• [Action item]: Please retype every entry below, keeping it exactly the same.

Stored data entries
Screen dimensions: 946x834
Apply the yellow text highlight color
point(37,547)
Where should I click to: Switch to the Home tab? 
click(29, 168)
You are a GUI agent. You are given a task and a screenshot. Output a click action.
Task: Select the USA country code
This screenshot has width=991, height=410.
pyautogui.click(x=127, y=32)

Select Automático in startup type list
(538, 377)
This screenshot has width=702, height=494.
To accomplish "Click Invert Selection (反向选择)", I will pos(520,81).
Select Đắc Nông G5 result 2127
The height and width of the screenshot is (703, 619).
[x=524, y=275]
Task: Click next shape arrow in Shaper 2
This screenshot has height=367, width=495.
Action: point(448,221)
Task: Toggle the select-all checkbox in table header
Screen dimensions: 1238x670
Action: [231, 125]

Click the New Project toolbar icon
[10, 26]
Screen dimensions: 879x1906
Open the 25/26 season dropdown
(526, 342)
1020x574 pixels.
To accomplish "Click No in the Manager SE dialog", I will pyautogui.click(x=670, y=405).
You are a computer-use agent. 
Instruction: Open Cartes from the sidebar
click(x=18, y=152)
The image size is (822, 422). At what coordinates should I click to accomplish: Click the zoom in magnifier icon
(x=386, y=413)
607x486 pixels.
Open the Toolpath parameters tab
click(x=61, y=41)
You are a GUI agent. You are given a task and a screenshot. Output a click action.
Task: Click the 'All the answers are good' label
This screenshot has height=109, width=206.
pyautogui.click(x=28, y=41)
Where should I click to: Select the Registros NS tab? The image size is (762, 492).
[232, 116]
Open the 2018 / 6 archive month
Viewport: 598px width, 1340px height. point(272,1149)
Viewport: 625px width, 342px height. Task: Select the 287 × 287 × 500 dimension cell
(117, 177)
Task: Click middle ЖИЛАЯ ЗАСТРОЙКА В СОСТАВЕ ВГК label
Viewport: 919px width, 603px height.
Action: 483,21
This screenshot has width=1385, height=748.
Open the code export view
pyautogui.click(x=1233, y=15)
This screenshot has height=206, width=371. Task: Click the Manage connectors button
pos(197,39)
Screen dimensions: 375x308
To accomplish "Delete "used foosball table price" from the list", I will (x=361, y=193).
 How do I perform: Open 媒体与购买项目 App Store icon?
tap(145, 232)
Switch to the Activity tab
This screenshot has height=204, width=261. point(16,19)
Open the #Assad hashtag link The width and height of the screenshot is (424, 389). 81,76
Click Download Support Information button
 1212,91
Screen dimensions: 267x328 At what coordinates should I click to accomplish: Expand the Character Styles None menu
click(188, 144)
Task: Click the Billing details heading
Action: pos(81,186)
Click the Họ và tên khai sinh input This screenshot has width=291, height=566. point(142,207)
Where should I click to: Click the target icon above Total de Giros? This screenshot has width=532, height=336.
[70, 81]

• [Written response]:
Screen dimensions: 946x834
Apply the yellow text highlight color
point(37,547)
Where should I click to: Switch to the Home tab? 
click(29, 168)
You are a GUI agent. You are given a task and a screenshot. Output a click action.
Task: Select the USA country code
This screenshot has width=991, height=410.
pyautogui.click(x=127, y=32)

Select Automático in startup type list
(538, 377)
This screenshot has width=702, height=494.
To accomplish "Click Invert Selection (反向选择)", I will pos(520,81).
Select Đắc Nông G5 result 2127
The height and width of the screenshot is (703, 619).
[x=524, y=275]
Task: Click next shape arrow in Shaper 2
This screenshot has height=367, width=495.
Action: point(448,221)
Task: Toggle the select-all checkbox in table header
Screen dimensions: 1238x670
Action: [231, 125]

Click the New Project toolbar icon
[10, 26]
Screen dimensions: 879x1906
Open the 25/26 season dropdown
(526, 342)
1020x574 pixels.
To accomplish "Click No in the Manager SE dialog", I will pyautogui.click(x=670, y=405).
You are a computer-use agent. 
Instruction: Open Cartes from the sidebar
click(x=18, y=152)
The image size is (822, 422). At what coordinates should I click to accomplish: Click the zoom in magnifier icon
(x=386, y=413)
607x486 pixels.
Open the Toolpath parameters tab
click(x=61, y=41)
You are a GUI agent. You are given a task and a screenshot. Output a click action.
Task: Click the 'All the answers are good' label
This screenshot has height=109, width=206.
pyautogui.click(x=28, y=41)
Where should I click to: Select the Registros NS tab? The image size is (762, 492).
[232, 116]
Open the 2018 / 6 archive month
Viewport: 598px width, 1340px height. point(272,1149)
Viewport: 625px width, 342px height. Task: Select the 287 × 287 × 500 dimension cell
(117, 177)
Task: Click middle ЖИЛАЯ ЗАСТРОЙКА В СОСТАВЕ ВГК label
Viewport: 919px width, 603px height.
Action: 483,21
This screenshot has width=1385, height=748.
Open the code export view
pyautogui.click(x=1233, y=15)
This screenshot has height=206, width=371. Task: Click the Manage connectors button
pos(197,39)
Screen dimensions: 375x308
To accomplish "Delete "used foosball table price" from the list", I will (x=361, y=193).
 How do I perform: Open 媒体与购买项目 App Store icon?
tap(145, 232)
Switch to the Activity tab
This screenshot has height=204, width=261. point(16,19)
Open the #Assad hashtag link The width and height of the screenshot is (424, 389). 81,76
Click Download Support Information button
 1212,91
Screen dimensions: 267x328 At what coordinates should I click to accomplish: Expand the Character Styles None menu
click(188, 144)
Task: Click the Billing details heading
Action: pos(81,186)
Click the Họ và tên khai sinh input This screenshot has width=291, height=566. point(142,207)
Where should I click to: Click the target icon above Total de Giros? This screenshot has width=532, height=336.
[70, 81]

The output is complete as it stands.